Alam adalah tempat bermainnya,
rimba adalah rumahnya,
dan langit adalah tempat bernaungnya.

***
Sabine Kuegler (tujuh tahun) dan keluarganya tiba di sebuah hutan terpencil di Papua Barat pada tahun 1980. Mereka hidup di tengah-tengah suku Fayu yang baru saja ditemukan. Suku ini sama sekali belum tersentuh oleh peradaban modern. Sabine kecil pun tak lagi bermain boneka, tetapi dengan ular serta busur dan panah sungguhan. Bukan permen yang ia kunyah, melainkan kelelawar panggang dan serangga.

Jungle Child adalah kisah memukau tentang suatu kehidupan primitif. Kehidupan itu terputus ketika keluarga Sabine kembali ke Jerman. Meski akhirnya kembali ke Papua Barat, Sabine (kini terjebak di antara dua budaya) tidak lagi benar-benar merasa nyaman. Kematian teman masa kecil sekaligus kakak Fayu-nya, Ohri, membuatnya memutuskan untuk meninggalkan rimba untuk selamanya.

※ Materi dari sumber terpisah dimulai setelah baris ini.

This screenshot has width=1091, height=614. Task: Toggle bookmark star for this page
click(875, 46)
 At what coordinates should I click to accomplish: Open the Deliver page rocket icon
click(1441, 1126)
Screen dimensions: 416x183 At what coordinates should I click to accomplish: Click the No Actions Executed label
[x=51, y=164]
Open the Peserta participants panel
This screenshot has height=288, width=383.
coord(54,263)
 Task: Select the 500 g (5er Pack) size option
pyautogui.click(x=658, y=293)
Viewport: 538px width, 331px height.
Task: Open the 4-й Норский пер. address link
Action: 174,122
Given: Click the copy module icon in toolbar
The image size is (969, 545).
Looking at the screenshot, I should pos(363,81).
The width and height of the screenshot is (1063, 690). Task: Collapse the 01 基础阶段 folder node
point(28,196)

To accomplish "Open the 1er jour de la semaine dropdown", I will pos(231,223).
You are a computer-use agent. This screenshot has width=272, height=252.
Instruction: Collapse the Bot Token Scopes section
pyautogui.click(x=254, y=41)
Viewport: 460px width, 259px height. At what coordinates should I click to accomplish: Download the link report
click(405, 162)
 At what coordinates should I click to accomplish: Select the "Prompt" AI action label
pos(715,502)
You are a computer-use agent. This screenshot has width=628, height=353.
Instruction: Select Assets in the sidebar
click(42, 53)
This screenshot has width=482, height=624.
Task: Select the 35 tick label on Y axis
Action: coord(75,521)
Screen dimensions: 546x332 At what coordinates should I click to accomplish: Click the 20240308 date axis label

Di usia tujuh belas tahun, ia masuk sekolah berasrama di Swiss. Melalui proses yang sulit dan menyakitkan, perlahan-lahan ia berhasil menyesuaikan diri kembali dengan budaya barat. Namun, ia tetap mengakui bahwa sebagian dari dirinya akan terus menjadi si anak rimba.

***

Ah, saya benar-benar jatuh cinta dengan buku ini. Nantilah saya ceritakan lebih panjang lagi. Sekarang saya sedang menikmatinya lembar demi lembar.